Phage and their bacterial hosts are engaged in an age-old arms race, rapidly acquiring and/or evolving strategies such as adsorption inhibition, restriction-modification and CRISPR-Cas systems, among others. While phage predation is able to impact the ecological differentiation of its host, differentiation of the host strain also can impact the infection strategy. Sampling of ecologically differentiated but closely related hosts can provide insight into the variety of mechanisms by which phage infect their hosts. The Polz lab maintains the Nahant Collection, a rich data set of 277 Vibrio strains that have been challenged by 260 unique phage, all with sequenced genomes. This is the largest phylogenetically resolved host range cross test available to date.

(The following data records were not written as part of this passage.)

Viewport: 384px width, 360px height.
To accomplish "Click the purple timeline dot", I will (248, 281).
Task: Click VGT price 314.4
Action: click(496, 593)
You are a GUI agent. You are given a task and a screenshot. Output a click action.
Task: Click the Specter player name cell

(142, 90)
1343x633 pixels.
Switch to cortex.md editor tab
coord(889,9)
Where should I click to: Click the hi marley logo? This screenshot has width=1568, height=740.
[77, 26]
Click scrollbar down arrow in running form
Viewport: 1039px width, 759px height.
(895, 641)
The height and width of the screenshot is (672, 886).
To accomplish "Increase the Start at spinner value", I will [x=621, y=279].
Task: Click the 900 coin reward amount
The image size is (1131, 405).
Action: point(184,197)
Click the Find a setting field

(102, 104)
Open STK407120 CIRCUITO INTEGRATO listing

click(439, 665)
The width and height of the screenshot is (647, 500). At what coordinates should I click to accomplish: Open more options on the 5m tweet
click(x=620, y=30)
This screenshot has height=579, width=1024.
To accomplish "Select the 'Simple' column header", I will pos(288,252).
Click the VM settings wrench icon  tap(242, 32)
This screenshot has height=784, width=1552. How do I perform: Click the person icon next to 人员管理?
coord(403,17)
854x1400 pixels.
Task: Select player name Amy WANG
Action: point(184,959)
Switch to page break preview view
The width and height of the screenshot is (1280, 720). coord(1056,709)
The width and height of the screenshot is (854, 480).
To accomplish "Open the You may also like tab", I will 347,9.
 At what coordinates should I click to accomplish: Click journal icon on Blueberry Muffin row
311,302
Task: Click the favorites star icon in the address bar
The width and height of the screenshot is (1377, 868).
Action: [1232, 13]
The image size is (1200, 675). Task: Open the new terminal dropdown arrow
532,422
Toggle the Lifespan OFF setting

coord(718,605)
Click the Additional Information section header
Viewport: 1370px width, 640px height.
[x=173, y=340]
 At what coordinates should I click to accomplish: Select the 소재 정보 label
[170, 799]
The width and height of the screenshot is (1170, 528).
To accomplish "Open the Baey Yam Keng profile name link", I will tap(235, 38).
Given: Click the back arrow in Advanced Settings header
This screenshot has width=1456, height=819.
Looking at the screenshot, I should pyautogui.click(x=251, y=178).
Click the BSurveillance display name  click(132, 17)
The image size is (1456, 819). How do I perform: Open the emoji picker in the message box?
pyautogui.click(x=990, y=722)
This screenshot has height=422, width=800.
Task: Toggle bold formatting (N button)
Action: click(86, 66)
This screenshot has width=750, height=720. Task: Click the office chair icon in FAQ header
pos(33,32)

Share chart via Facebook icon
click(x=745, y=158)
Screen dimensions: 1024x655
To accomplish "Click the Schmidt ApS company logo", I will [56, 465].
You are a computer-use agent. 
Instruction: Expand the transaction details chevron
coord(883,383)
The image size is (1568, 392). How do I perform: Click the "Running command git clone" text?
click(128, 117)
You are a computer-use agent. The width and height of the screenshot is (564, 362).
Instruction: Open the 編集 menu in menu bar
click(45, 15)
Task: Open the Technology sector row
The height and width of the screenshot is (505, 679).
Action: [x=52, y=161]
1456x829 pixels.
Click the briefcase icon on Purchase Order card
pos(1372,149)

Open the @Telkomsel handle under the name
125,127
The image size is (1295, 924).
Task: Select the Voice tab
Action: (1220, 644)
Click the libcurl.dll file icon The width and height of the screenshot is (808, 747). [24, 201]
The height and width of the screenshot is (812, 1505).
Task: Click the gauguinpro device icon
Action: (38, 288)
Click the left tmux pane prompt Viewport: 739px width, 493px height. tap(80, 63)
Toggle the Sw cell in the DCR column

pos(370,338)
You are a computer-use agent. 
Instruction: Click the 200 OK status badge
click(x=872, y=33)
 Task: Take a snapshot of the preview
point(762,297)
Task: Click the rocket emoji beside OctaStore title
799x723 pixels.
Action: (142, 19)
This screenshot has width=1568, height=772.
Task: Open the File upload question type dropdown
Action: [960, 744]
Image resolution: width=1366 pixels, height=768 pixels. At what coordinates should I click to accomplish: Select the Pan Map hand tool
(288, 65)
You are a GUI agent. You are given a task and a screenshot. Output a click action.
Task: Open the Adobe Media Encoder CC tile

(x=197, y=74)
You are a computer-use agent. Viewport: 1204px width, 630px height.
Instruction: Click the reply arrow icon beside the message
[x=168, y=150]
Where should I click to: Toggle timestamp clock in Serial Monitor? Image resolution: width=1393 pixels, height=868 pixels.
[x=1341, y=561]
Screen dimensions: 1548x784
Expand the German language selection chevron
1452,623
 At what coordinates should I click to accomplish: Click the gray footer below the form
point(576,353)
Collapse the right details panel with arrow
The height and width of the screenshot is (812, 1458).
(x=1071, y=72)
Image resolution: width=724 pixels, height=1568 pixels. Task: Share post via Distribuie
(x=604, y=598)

Furthermore, these host strains match to well-characterized populations that have been shown to be ecologically differentiated and the phage population captures a diverse range of infection strategies. Mapping out the depths of this rich data set requires carefully designed analysis techniques as well as further experimental exploration. I will first develop methods for systematically identifying genetic pathways that may be involved with phage-host interactions while accounting for population structure. Next, I will focus on a particular mechanism involving tRNAs that the Nahant Collection, on its own, may be underpowered to explore, but in combination with external sources, can be capable of providing valuable insights.